Mass Effect: Andromeda‘s long five year development period inevitably saw a number of major changes made to the game’s story, characters, and art direction. Now that the sci-fi RPG is finally out, however, many of the people involved in Mass Effect: Andromeda‘s creation are beginning to share some of the early work that went into the game in its earliest stages. The latest of these insights into early Mass Effect: Andromeda design comes from Eric Bellefeuille, who worked at BioWare Montreal as the Lead UI Artist on the game, and his concepts show that Mass Effect: Andromeda could have looked quite different.

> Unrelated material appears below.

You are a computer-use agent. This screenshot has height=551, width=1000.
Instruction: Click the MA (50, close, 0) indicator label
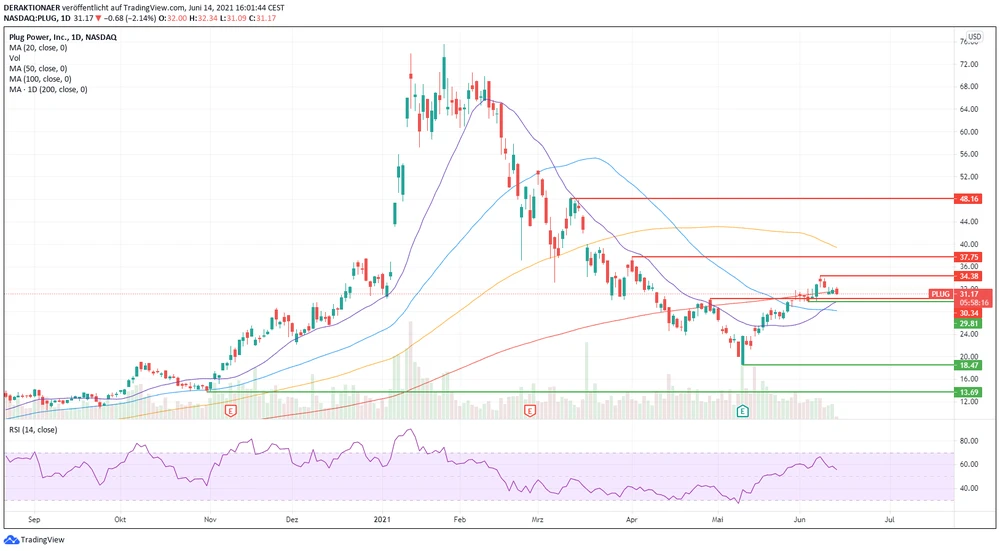(39, 69)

Bellefeuille – who now works at Eidos Montreal, and shared the art via his portfolio on Artstation – shared a lot of artwork, but some of the most interesting concepts are the ones that reveal big changes in the direction of Mass Effect: Andromeda. One piece suggests that scanning Remnant glyphs was intended to grant gameplay-enhancing bonuses once completed, such as summoning different pieces of Remnant tech or receiving permanent health or damage bonuses. The ability to summon a Remnant VI eventually became part of the character skill tree instead.

Other revelations include a different settlement named Texas that never appears over the course of Mass Effect: Andromeda, and the notion that each settlement was originally going to offer the choice between a military, scientific, or what appears to be a diplomatic focus. While players still choose between a military or scientific focus on Eos, they are never given the choice again for the rest of their settlements.

mass effect andromeda settlements concept art

mass effect andromeda sam concept art

Perhaps the most fun concept Bellefeuille shed some light on, however, was the original design SAM, the AI implanted in Ryder’s head throughout the game’s narrative. It appears that SAM was originally intended to reside within a large glass tube, much like Zordon in Power Rangers, before the AI eventually found its more familiar home as a small paperweight on Ryder’s desk.

While some of the concepts revealed by Bellefeuille are certainly interesting, it’s hard to argue with the final product that EA and BioWare put on offer once Mass Effect: Andromeda finally launched. Despite complaints about glitches and poor facial animations, Mass Effect: Andromeda still sold well and with a few major patches scheduled in the near future, could remain a factor in gaming for a long time to come.

Mass Effect: Andromeda is available now for PS4, Xbox One, and PC.